The husband, who cannot be identified because the issue relates to a divorce, insisted that the Legal Practice Council take disciplinary steps against the lawyer.

When the watchdog body refused, the husband tried to appeal against the refusal.

His bid in this regard also failed and he subsequently turned to the Gauteng High Court, Pretoria, to have the refusal overturned.

But in a recent judgment, Judge Cassim Sardiwalla once again meted out a blow to the husband as he also turned down the application.

The judge said there was no evidence of wrongdoing on the part of the attorney.

The husband, however, insisted that the attorney was guilty of unprofessional conduct.

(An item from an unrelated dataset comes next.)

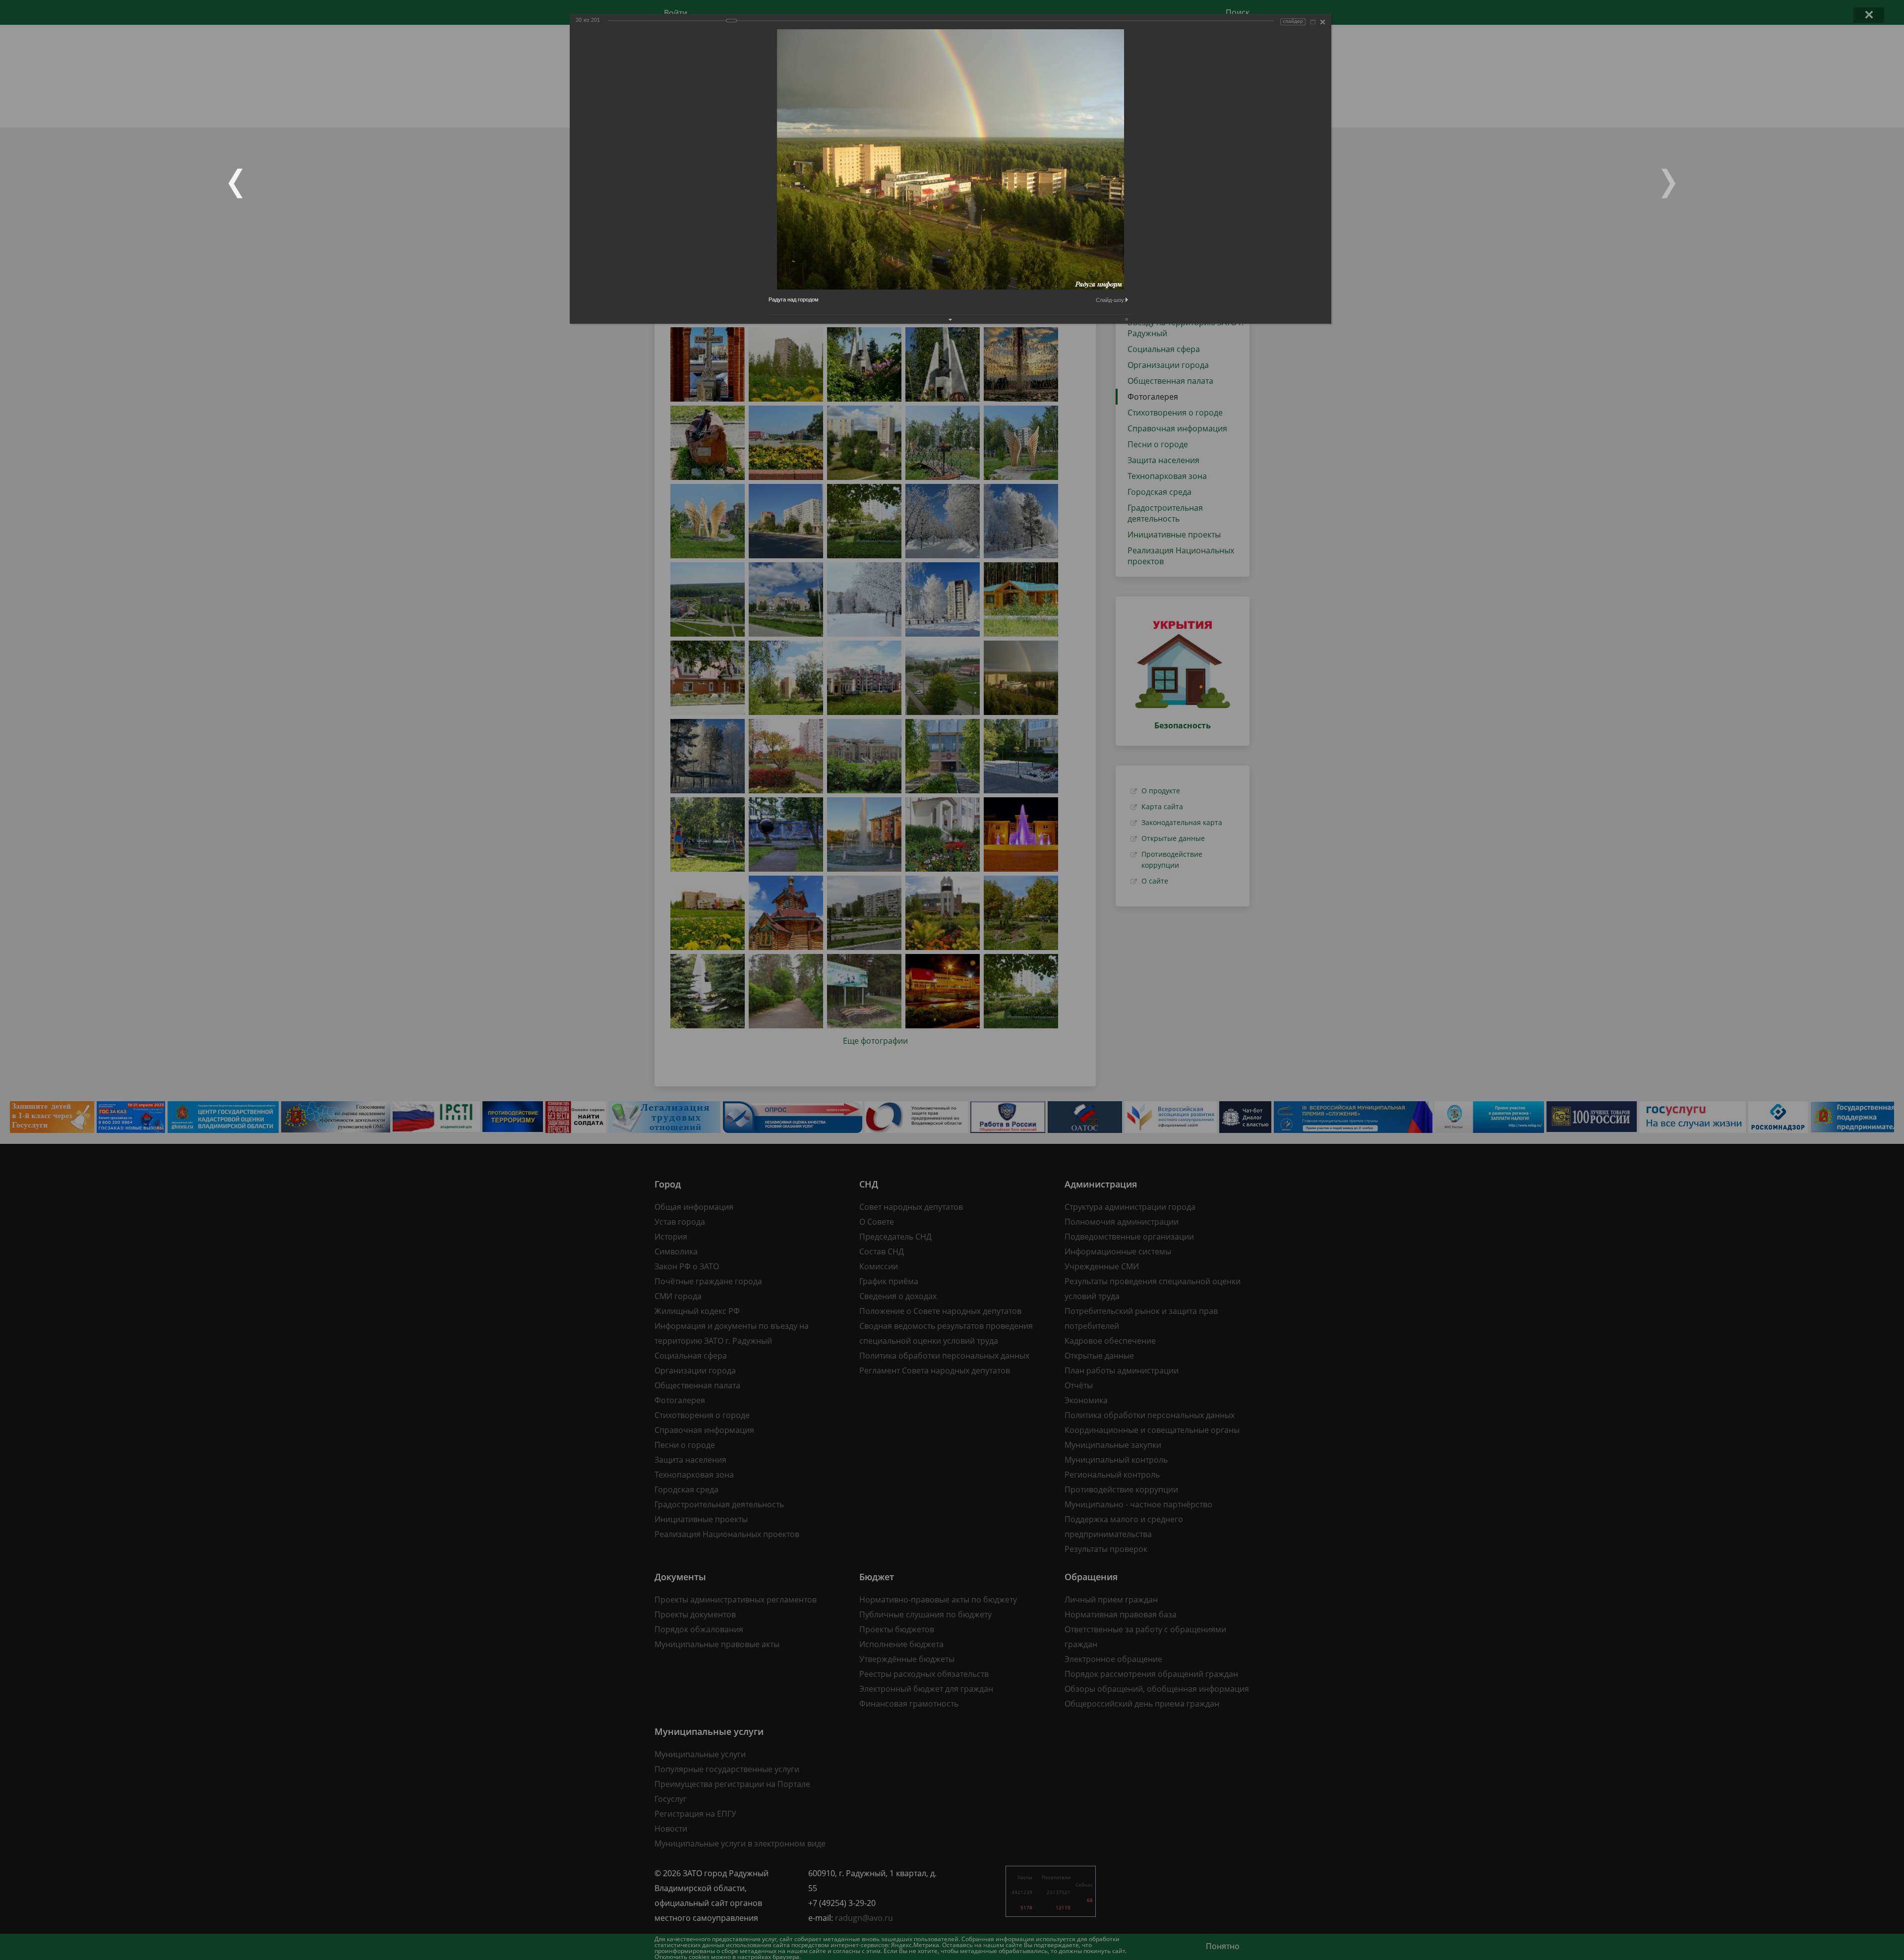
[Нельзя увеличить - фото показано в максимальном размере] (1313, 22)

The issue was sparked when the wife left the matrimonial home and filed for divorce. The attorney was her divorce lawyer.

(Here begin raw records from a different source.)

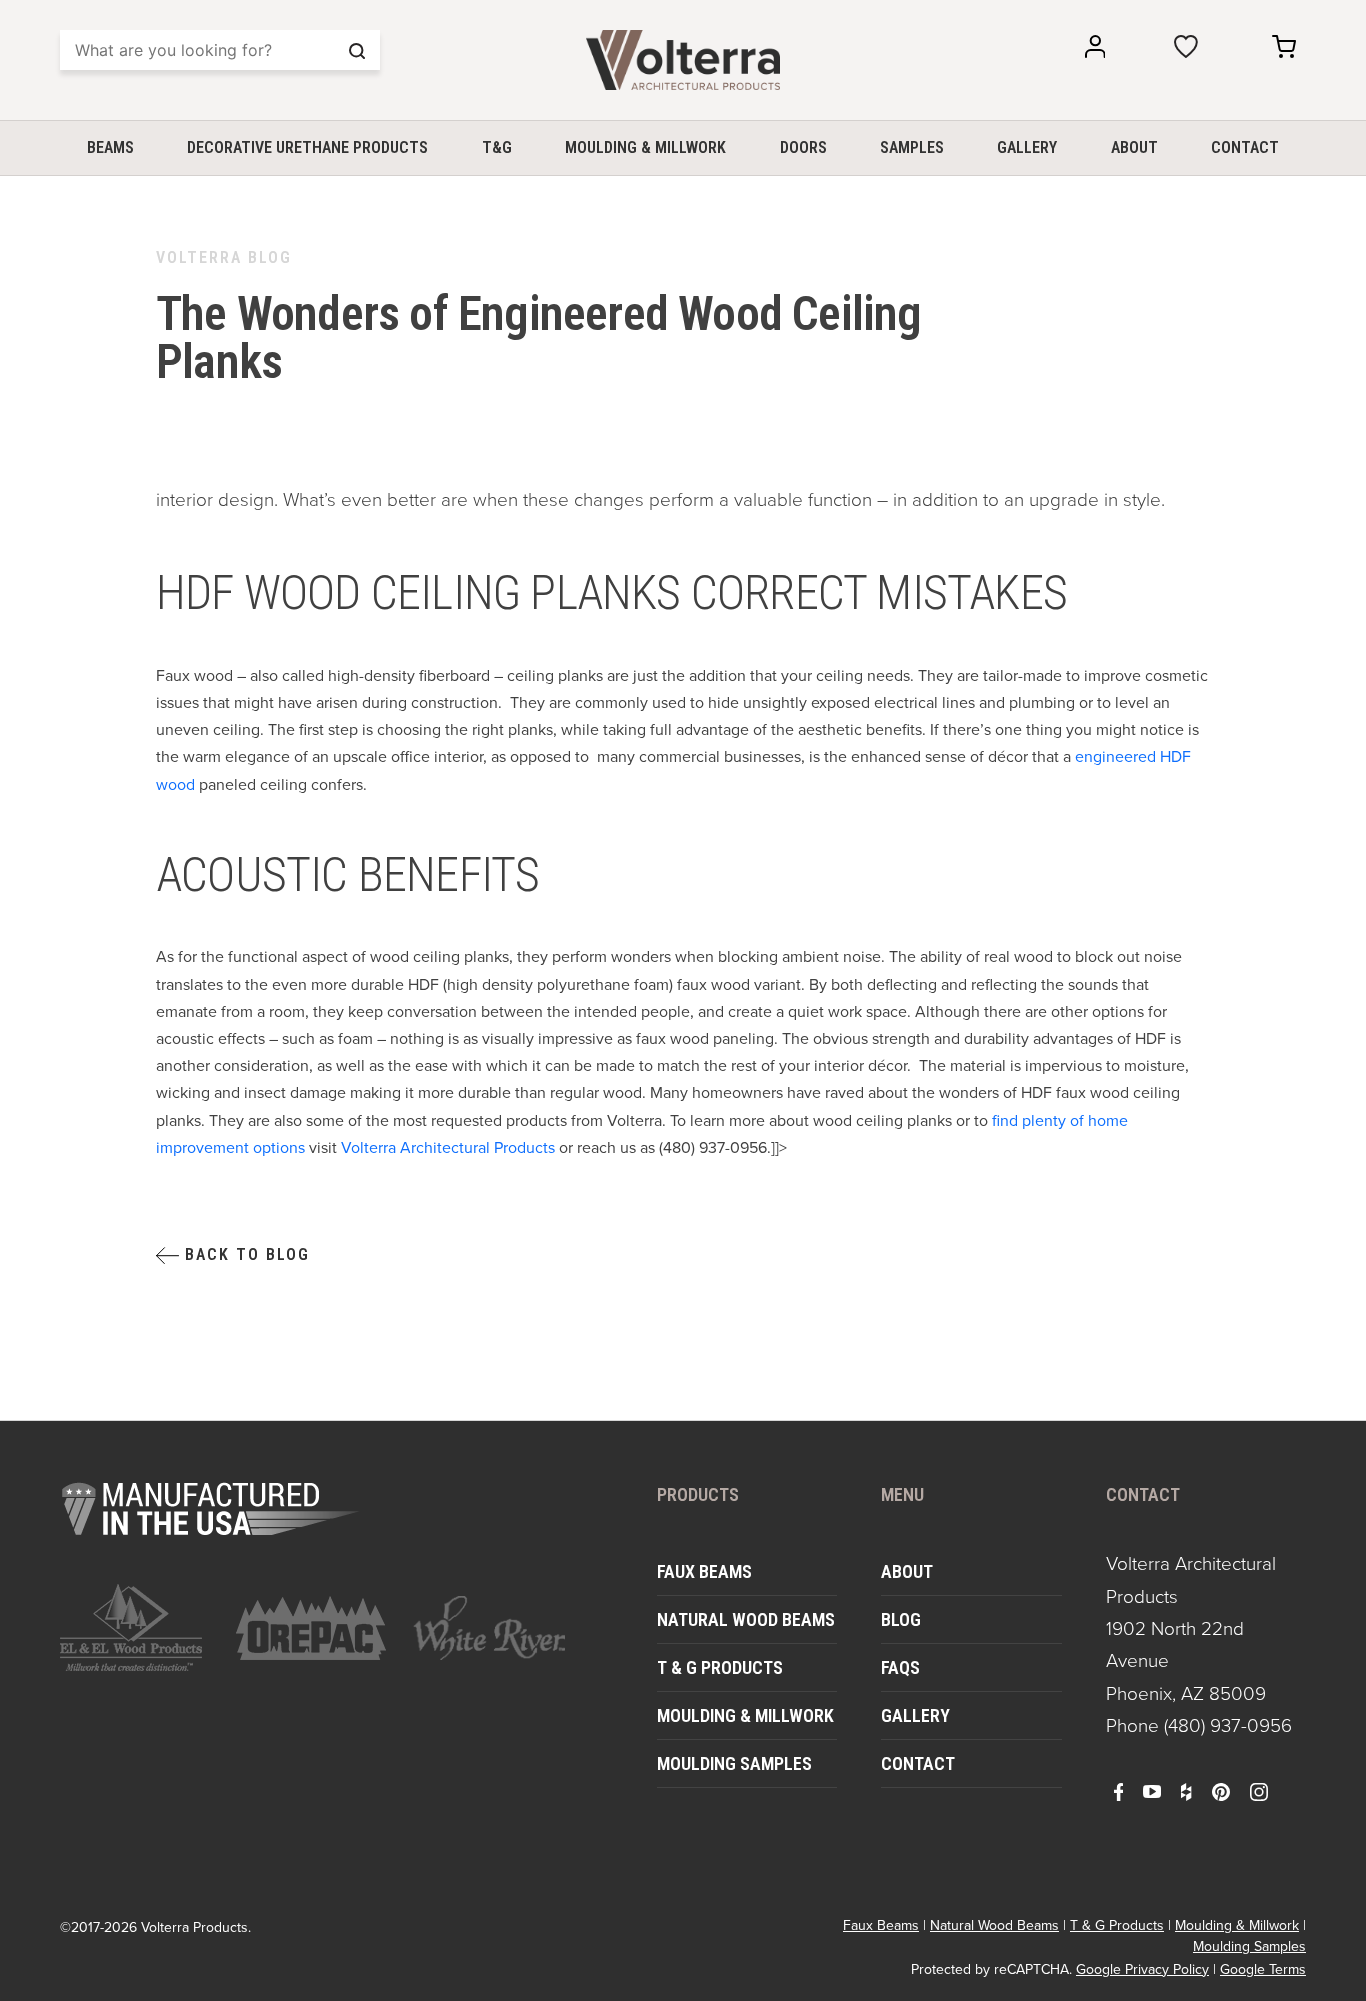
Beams (110, 147)
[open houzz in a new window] (1186, 1791)
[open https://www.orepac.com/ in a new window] (312, 1628)
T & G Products (720, 1667)
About (1134, 147)
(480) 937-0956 (1228, 1725)
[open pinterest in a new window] (1221, 1791)
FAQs (900, 1667)
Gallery (1027, 147)
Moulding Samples (734, 1763)
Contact (1245, 147)
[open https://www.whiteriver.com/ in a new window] (489, 1628)
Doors (803, 147)
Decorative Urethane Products (307, 147)
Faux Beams (704, 1571)
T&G (497, 147)
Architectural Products (448, 1147)
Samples (912, 147)
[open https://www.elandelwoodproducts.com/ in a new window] (136, 1627)
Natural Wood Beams (746, 1619)
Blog (901, 1619)
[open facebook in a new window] (1119, 1791)
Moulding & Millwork (645, 147)
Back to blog (244, 1254)
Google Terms (1263, 1969)
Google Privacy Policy (1142, 1969)
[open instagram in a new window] (1259, 1791)
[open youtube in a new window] (1152, 1791)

The husband is said to have not taken well to her departure from the matrimonial home. He accused her of having deserted him. According to the husband she demeaned him and sullied his reputation.

In the complaint against her attorney, the husband said that he had suffered great indignity and depression as a result of her conduct.

In a letter to the wife’s attorney, he said the wife failed to obtain his consent to leave the matrimonial home. He also stated that he remained entitled to his conjugal rights.

He said his wife’s departure from the matrimonial home was without legal standing and without legal basis. Her husband told her attorney that she had to be compelled to return to the matrimonial home and to reconcile with him.

The husband also told his now former attorney that he demanded the wife’s return and insisted that they reconcile. His attorney executed this instruction.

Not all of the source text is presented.